Plan travel / hotel arrangements as necessary.
Do a minimum of 1 open water swim before the race if it is your first one. You will need to learn how to stay calm in open water and sight correctly.
Don’t wait until race morning to pack your car / tribag. Start packing the week or days before.
Pickup packet during designated times on race website. You will be given numbers for your bike, helmet, and your race belt (to wear during run). Body markings will also be done with stickers or permanent marker. Check-in your bike the day before if that is required for that race. On most small races you don’t need to check in the prior day, just bring your bike and rack it on transition the morning of. Spend time reading the athlete guide on the race site.
Wake up early and eat 2-3 hours before your start time. Eat only familiar, easily-digestible foods
Get to the race early to secure a good spot in transition. Ideally, this is a spot on the end of the rack close to the bike in/out.
- Make a mental note of landmarks to help you easily find your rack.
- Use a bright-colored towel so your area stands out.
- Organize your gear in the order you will use it – run through transitions in your mind.
- Complete a good 10-15 minute running warm-up about 45 minutes before start time.
Put on your wetsuit and hop in the water for a good swim warm-up 15-20 minutes before your start time. Use safety pins to secure timing chip around your ankle to it does not come off when removing wetsuit.
What is a good first race?
The amount of training you will need depends on your current fitness level and your triathlon goals.
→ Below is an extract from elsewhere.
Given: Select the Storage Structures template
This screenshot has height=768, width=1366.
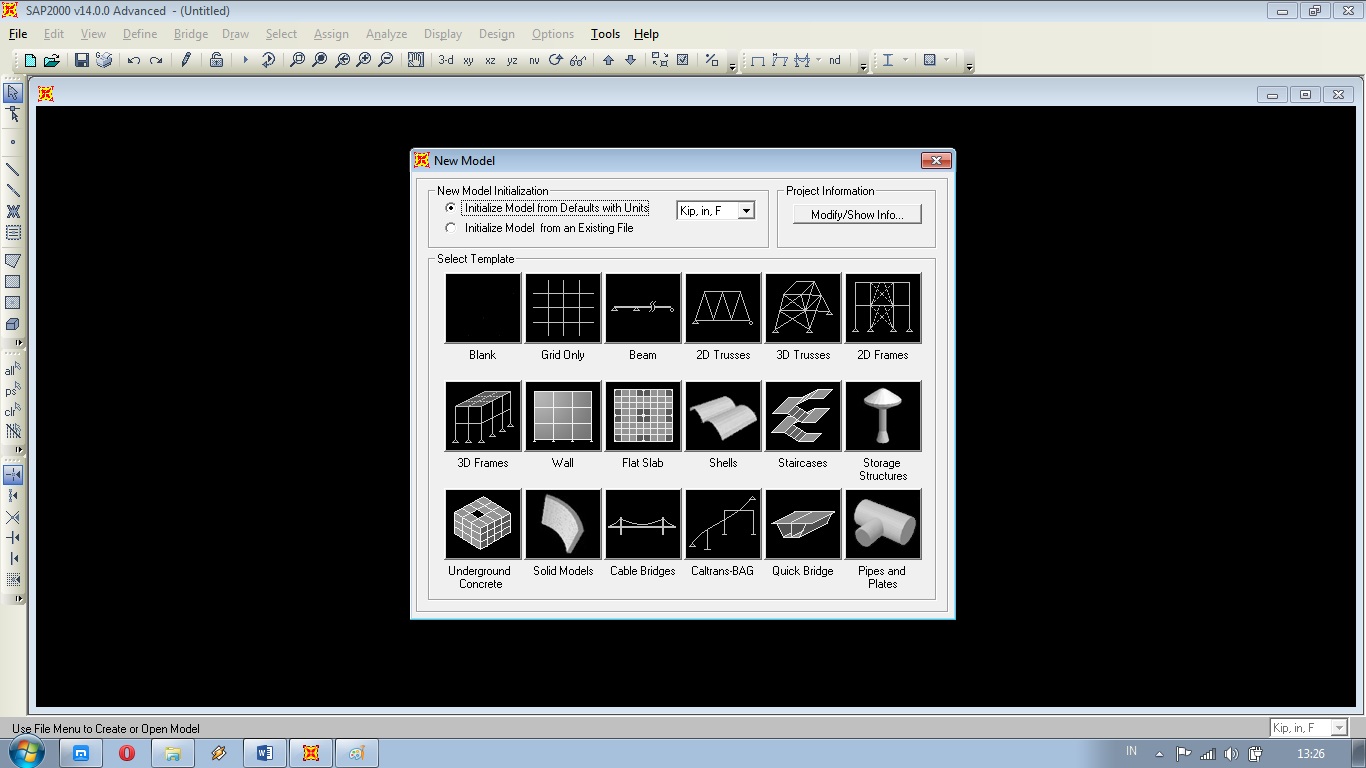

You can expect to train between 5 and 15 hours per week for sprint races.
What are the typical race distances?
- Sprint – Varies per the race, usually about a 400-700 yd swim, a 12-17 mile bike, and a 2-4 mile run
- Olympic – 1.5k (.93 mile) swim, 40k (24.8 mile) bike, 10k (6.2 mile) run
- International – Similar to an Olympic distance, but can vary a little, swim is sometimes longer
- ½ Ironman – 1.2 mile swim, 56 mile bike, 13.1 mile run
- Ironman – 2.4 mile swim, 112 mile bike, 26.2mile run
What is a good starting distance?
Starting off with a sprint is recommended depending on your current fitness level and background.
How do I get started training / what is the best way to train?
Depending on your current level of fitness, it can take 2-3 months before you are able to complete your first sprint tri. It also depends if you are there to simply finish, or if you are competing for a podium spot. I suggest having fun during your first race, and focus on being more competitive during later races.
Sample training plan: 12 week sprint beginner plan <– still needs to be updated
What gear do I need? See this list
How do I setup my transition area when I get to the race?
Your “spot” is to the right of your bike tire that is touching the ground. Many people lay a small towel down with their gear in the order it will be needed (swim, bike, run).
Do I bring food, drink, or other nutrition to the race?
For sprints you typically don’t need any nutrition during the race other than water (and I know some people that don’t even bring a water bottle on the bike in sprints). If you are just starting out, you can bring 1 Gel and a water bottle with electrolytes which should get you through the race.
Beginner sprint training plan – 10 weeks (coming soon)
Olympic training plan – 12 weeks (coming soon)
Half Ironman training plan – 18 weeks (coming soon)
- What are the different divisions in a triathlon – Triathlons are usually separated into different divisions for awards. Most commonly there are pro/elite categories and age group categories. The age group categories separate men and women into different groups. Each gender group is then separated by their age. Age groups are usually in 5 year sections. For example, womens ages 19-24, 25-29, 30-34, 35-39, 40-45 … mens ages 19-24, 25-29, 30-34, 35-39, 40-45. Awards are often given to the top finishers overall for each gender and for the top 3-6 finishers in each age group division.